▶ **Records shown**
• • •

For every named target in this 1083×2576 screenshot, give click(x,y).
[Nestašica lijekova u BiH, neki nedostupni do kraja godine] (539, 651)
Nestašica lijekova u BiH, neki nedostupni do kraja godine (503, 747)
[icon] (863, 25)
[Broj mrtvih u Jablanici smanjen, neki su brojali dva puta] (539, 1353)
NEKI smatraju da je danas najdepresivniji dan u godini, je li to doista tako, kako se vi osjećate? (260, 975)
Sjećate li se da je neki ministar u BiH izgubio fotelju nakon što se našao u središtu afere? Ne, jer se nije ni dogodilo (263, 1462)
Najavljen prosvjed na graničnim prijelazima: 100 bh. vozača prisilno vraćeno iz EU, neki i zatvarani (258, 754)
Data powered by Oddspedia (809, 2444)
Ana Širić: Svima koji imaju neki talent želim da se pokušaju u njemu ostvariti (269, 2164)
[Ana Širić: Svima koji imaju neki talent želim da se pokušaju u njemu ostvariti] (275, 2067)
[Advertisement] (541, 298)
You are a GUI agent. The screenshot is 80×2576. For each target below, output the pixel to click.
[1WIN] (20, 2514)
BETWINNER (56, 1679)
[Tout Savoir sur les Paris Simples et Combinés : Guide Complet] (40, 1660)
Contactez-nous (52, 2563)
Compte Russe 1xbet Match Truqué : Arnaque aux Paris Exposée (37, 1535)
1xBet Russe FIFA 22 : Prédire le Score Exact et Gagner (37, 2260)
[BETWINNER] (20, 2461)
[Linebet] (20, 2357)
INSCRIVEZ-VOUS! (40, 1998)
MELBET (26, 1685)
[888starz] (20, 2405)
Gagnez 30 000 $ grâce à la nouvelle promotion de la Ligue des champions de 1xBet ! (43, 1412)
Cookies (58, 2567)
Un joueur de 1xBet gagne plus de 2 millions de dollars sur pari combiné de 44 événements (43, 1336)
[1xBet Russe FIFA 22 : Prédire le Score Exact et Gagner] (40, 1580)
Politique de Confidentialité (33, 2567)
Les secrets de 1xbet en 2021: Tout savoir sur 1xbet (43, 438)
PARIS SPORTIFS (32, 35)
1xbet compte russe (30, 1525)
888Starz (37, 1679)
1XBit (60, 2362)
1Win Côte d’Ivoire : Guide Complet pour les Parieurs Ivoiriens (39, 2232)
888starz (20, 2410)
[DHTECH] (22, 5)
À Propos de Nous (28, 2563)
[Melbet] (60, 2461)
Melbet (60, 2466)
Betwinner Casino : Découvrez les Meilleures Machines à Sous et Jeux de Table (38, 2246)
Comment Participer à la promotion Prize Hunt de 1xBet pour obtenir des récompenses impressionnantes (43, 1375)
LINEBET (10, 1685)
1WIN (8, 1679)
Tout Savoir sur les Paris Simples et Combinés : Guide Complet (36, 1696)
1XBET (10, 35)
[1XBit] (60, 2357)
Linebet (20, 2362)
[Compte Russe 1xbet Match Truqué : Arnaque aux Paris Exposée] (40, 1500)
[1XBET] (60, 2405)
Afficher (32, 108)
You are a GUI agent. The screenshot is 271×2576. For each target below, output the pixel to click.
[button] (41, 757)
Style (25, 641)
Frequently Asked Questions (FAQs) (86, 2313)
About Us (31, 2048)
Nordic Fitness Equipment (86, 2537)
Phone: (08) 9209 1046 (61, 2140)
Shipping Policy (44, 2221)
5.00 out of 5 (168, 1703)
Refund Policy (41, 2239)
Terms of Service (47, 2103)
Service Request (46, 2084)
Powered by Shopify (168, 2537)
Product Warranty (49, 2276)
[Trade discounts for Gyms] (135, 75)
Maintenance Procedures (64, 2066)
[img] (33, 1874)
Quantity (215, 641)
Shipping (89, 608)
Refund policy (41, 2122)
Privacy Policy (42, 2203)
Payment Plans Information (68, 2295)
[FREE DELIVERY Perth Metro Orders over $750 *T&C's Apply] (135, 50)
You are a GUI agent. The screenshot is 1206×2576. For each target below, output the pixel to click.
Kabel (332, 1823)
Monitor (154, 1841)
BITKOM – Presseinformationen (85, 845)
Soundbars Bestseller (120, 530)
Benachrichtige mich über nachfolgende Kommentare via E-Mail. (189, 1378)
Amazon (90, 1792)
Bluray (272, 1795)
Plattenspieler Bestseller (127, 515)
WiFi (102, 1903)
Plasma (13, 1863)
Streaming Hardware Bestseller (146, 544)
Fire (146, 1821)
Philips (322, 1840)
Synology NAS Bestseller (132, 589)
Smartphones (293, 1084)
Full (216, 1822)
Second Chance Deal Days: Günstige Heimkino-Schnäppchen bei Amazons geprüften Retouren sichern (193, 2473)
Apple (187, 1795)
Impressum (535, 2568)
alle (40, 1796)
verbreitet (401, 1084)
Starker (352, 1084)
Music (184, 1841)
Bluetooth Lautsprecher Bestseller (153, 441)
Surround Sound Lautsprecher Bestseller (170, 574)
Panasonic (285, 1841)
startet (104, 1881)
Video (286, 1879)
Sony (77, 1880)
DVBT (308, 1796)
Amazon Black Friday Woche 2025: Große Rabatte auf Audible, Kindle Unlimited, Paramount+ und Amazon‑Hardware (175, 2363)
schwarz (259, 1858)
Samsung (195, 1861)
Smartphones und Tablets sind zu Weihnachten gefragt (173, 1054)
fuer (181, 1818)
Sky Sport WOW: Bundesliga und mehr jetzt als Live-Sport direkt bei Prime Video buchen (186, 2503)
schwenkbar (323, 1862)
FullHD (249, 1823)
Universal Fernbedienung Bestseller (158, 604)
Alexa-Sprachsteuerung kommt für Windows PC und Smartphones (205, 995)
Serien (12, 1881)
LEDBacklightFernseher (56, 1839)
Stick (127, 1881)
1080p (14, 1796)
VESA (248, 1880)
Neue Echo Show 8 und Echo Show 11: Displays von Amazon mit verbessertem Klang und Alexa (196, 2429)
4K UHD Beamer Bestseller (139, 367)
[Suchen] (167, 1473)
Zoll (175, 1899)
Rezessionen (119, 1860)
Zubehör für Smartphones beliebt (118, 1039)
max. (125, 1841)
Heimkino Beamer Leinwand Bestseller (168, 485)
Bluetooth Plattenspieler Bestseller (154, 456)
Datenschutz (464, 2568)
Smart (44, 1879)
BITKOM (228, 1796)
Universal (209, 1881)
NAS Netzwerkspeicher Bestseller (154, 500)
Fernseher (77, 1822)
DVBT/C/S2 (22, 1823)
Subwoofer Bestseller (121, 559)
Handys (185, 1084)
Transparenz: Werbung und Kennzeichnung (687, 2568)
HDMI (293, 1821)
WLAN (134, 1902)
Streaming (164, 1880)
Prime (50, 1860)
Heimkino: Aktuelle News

• • •

▶ **Instructions to follow**
Everything from the line containing "Privacy Policy (42, 2203)" through the line containing "Full (216, 1822)" in the material above should be retyped exactly, both ends included, and nothing more.

▶ **Your solution**
Privacy Policy (42, 2203)
Payment Plans Information (68, 2295)
[FREE DELIVERY Perth Metro Orders over $750 *T&C's Apply] (135, 50)
You are a GUI agent. The screenshot is 1206×2576. For each target below, output the pixel to click.
Kabel (332, 1823)
Monitor (154, 1841)
BITKOM – Presseinformationen (85, 845)
Soundbars Bestseller (120, 530)
Benachrichtige mich über nachfolgende Kommentare via E-Mail. (189, 1378)
Amazon (90, 1792)
Bluray (272, 1795)
Plattenspieler Bestseller (127, 515)
WiFi (102, 1903)
Plasma (13, 1863)
Streaming Hardware Bestseller (146, 544)
Fire (146, 1821)
Philips (322, 1840)
Synology NAS Bestseller (132, 589)
Smartphones (293, 1084)
Full (216, 1822)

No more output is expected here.